• Brief
Can you copy out all of the data below, line for line, without changing anything?

-- Begin Information given --

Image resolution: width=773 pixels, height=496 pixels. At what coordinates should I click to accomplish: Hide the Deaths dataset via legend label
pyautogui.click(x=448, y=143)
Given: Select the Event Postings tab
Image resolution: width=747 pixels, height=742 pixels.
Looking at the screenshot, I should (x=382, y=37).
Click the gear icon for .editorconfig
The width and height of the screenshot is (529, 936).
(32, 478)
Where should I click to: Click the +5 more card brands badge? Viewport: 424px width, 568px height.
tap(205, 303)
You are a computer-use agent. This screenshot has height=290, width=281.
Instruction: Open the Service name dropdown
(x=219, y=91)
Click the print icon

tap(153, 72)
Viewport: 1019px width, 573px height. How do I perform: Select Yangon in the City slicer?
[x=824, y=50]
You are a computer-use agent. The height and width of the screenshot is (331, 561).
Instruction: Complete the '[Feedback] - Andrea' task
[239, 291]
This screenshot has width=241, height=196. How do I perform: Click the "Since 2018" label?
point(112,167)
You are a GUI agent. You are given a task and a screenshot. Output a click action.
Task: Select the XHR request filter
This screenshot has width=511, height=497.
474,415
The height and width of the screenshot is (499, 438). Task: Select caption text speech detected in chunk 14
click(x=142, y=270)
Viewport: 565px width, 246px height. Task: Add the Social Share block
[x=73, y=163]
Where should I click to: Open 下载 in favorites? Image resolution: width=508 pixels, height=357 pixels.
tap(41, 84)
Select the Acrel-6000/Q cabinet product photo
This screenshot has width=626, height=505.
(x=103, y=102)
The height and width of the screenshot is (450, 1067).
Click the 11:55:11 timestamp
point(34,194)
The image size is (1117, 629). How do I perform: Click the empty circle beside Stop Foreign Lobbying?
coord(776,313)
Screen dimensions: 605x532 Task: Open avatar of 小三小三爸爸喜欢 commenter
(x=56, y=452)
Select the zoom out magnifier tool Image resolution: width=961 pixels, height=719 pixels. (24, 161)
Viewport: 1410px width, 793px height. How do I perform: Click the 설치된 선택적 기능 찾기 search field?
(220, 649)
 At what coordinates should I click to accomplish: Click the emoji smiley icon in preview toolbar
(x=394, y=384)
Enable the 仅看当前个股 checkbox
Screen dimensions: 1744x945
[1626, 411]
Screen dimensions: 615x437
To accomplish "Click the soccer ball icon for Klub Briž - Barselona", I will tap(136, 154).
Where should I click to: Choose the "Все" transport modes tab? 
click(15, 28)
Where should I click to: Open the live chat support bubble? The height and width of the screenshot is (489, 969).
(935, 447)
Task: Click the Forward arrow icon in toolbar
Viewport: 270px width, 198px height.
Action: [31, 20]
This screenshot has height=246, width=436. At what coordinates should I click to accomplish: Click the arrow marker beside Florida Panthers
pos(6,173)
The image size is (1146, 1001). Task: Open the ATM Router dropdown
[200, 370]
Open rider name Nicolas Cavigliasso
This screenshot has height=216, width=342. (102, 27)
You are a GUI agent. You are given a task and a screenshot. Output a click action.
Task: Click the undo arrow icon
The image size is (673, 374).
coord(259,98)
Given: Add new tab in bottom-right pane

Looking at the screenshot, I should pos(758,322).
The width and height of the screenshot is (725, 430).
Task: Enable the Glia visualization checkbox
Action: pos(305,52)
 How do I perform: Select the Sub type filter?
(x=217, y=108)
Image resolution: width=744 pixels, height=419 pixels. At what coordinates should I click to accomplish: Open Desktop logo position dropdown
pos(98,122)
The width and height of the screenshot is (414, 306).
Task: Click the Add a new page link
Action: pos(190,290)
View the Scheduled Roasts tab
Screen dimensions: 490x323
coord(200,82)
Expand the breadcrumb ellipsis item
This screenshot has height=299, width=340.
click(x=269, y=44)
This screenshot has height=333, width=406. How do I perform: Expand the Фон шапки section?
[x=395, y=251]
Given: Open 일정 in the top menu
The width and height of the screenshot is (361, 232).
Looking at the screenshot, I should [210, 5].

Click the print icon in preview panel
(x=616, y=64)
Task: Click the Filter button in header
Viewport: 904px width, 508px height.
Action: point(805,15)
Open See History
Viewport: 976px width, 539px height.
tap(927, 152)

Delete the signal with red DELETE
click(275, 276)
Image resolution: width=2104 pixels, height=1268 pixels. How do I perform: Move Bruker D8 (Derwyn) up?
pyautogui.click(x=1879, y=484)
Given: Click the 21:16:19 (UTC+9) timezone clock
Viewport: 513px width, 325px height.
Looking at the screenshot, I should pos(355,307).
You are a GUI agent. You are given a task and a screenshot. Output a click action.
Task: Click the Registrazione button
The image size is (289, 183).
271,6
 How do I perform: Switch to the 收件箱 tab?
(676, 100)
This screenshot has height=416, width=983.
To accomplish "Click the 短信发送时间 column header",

-- End Information given --

• Expected answer
Image resolution: width=773 pixels, height=496 pixels. At what coordinates should I click to accomplish: Hide the Deaths dataset via legend label
pyautogui.click(x=448, y=143)
Given: Select the Event Postings tab
Image resolution: width=747 pixels, height=742 pixels.
Looking at the screenshot, I should (x=382, y=37).
Click the gear icon for .editorconfig
The width and height of the screenshot is (529, 936).
(32, 478)
Where should I click to: Click the +5 more card brands badge? Viewport: 424px width, 568px height.
tap(205, 303)
You are a computer-use agent. This screenshot has height=290, width=281.
Instruction: Open the Service name dropdown
(x=219, y=91)
Click the print icon

tap(153, 72)
Viewport: 1019px width, 573px height. How do I perform: Select Yangon in the City slicer?
[x=824, y=50]
You are a computer-use agent. The height and width of the screenshot is (331, 561).
Instruction: Complete the '[Feedback] - Andrea' task
[239, 291]
This screenshot has width=241, height=196. How do I perform: Click the "Since 2018" label?
point(112,167)
You are a GUI agent. You are given a task and a screenshot. Output a click action.
Task: Select the XHR request filter
This screenshot has width=511, height=497.
474,415
The height and width of the screenshot is (499, 438). Task: Select caption text speech detected in chunk 14
click(x=142, y=270)
Viewport: 565px width, 246px height. Task: Add the Social Share block
[x=73, y=163]
Where should I click to: Open 下载 in favorites? Image resolution: width=508 pixels, height=357 pixels.
tap(41, 84)
Select the Acrel-6000/Q cabinet product photo
This screenshot has width=626, height=505.
(x=103, y=102)
The height and width of the screenshot is (450, 1067).
Click the 11:55:11 timestamp
point(34,194)
The image size is (1117, 629). How do I perform: Click the empty circle beside Stop Foreign Lobbying?
coord(776,313)
Screen dimensions: 605x532 Task: Open avatar of 小三小三爸爸喜欢 commenter
(x=56, y=452)
Select the zoom out magnifier tool Image resolution: width=961 pixels, height=719 pixels. (24, 161)
Viewport: 1410px width, 793px height. How do I perform: Click the 설치된 선택적 기능 찾기 search field?
(220, 649)
 At what coordinates should I click to accomplish: Click the emoji smiley icon in preview toolbar
(x=394, y=384)
Enable the 仅看当前个股 checkbox
Screen dimensions: 1744x945
[1626, 411]
Screen dimensions: 615x437
To accomplish "Click the soccer ball icon for Klub Briž - Barselona", I will tap(136, 154).
Where should I click to: Choose the "Все" transport modes tab? 
click(15, 28)
Where should I click to: Open the live chat support bubble? The height and width of the screenshot is (489, 969).
(935, 447)
Task: Click the Forward arrow icon in toolbar
Viewport: 270px width, 198px height.
Action: [31, 20]
This screenshot has height=246, width=436. At what coordinates should I click to accomplish: Click the arrow marker beside Florida Panthers
pos(6,173)
The image size is (1146, 1001). Task: Open the ATM Router dropdown
[200, 370]
Open rider name Nicolas Cavigliasso
This screenshot has height=216, width=342. (102, 27)
You are a GUI agent. You are given a task and a screenshot. Output a click action.
Task: Click the undo arrow icon
The image size is (673, 374).
coord(259,98)
Given: Add new tab in bottom-right pane

Looking at the screenshot, I should pos(758,322).
The width and height of the screenshot is (725, 430).
Task: Enable the Glia visualization checkbox
Action: pos(305,52)
 How do I perform: Select the Sub type filter?
(x=217, y=108)
Image resolution: width=744 pixels, height=419 pixels. At what coordinates should I click to accomplish: Open Desktop logo position dropdown
pos(98,122)
The width and height of the screenshot is (414, 306).
Task: Click the Add a new page link
Action: pos(190,290)
View the Scheduled Roasts tab
Screen dimensions: 490x323
coord(200,82)
Expand the breadcrumb ellipsis item
This screenshot has height=299, width=340.
click(x=269, y=44)
This screenshot has height=333, width=406. How do I perform: Expand the Фон шапки section?
[x=395, y=251]
Given: Open 일정 in the top menu
The width and height of the screenshot is (361, 232).
Looking at the screenshot, I should [210, 5].

Click the print icon in preview panel
(x=616, y=64)
Task: Click the Filter button in header
Viewport: 904px width, 508px height.
Action: point(805,15)
Open See History
Viewport: 976px width, 539px height.
tap(927, 152)

Delete the signal with red DELETE
click(275, 276)
Image resolution: width=2104 pixels, height=1268 pixels. How do I perform: Move Bruker D8 (Derwyn) up?
pyautogui.click(x=1879, y=484)
Given: Click the 21:16:19 (UTC+9) timezone clock
Viewport: 513px width, 325px height.
Looking at the screenshot, I should pos(355,307).
You are a GUI agent. You are given a task and a screenshot. Output a click action.
Task: Click the Registrazione button
The image size is (289, 183).
271,6
 How do I perform: Switch to the 收件箱 tab?
(676, 100)
This screenshot has height=416, width=983.
To accomplish "Click the 短信发送时间 column header",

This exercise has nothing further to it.